**Source**
Regiment Overvaal is a reserve force regiment of the South African Army Air Defence Artillery Formation.

History

Origin
8 Light Anti-Aircraft (8 LAA) was established in 1969 as a Medium Light Anti-Aircraft Regiment and was based on the Vereeniging Military Base. The unit was established without any troops. P Battery of Regiment Vaalrivier was therefore subsequently transferred on 1 October 1969 to form 8 LAA.

Organisation
The first Officer Commanding was Commandant R.D.J. Coetzee and the first RSM WO1 C.S. Feldtmann.

Major R.D.J. Coetzee was appointed as the acting Commanding Officer on formation of the unit and was accompanied by 420 members consisting of:
 11 officers (2 majors, 1 captain, 3 lieutenants and 5 second lieutenants)
 40 NCOs (1 WO2, 6 sergeants, 22 bombardiers and 11 lance-bombardiers)
 369 Gunners

Renamed
8 LAA was renamed on 27 April 1973 as Regiment Overvaal.

Higher HQ
Regiment Overvaal fell under the regional jurisdiction of Witwatersrand Command from 1969 to 1974.

**Rows**
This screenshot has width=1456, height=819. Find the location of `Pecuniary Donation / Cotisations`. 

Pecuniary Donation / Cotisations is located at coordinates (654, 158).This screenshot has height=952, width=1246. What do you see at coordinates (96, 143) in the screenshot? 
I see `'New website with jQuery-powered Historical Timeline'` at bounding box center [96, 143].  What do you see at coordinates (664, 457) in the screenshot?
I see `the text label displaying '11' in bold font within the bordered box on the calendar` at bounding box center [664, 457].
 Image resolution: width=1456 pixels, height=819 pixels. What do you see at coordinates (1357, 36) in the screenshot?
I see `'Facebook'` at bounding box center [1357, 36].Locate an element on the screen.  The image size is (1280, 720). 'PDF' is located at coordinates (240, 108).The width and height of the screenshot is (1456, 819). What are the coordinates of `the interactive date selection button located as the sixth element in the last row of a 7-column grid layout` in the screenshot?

**Set task 1**
Answer these questions from the Regiment Overvaal text:
(a) In what year was 8 LAA established?
(b) On what date was 8 LAA renamed Regiment Overvaal?
(c) How many gunners accompanied the acting Commanding Officer when the unit was formed?
**Set task 2**
Please write out the Regiment Overvaal text word for word, from "Regiment Overvaal is" to "form 8 LAA.".
The rows are drawn from a separate source.

**Written response 1**
(a) 1969
(b) 27 April 1973
(c) 369

**Written response 2**
Regiment Overvaal is a reserve force regiment of the South African Army Air Defence Artillery Formation.

History

Origin
8 Light Anti-Aircraft (8 LAA) was established in 1969 as a Medium Light Anti-Aircraft Regiment and was based on the Vereeniging Military Base. The unit was established without any troops. P Battery of Regiment Vaalrivier was therefore subsequently transferred on 1 October 1969 to form 8 LAA.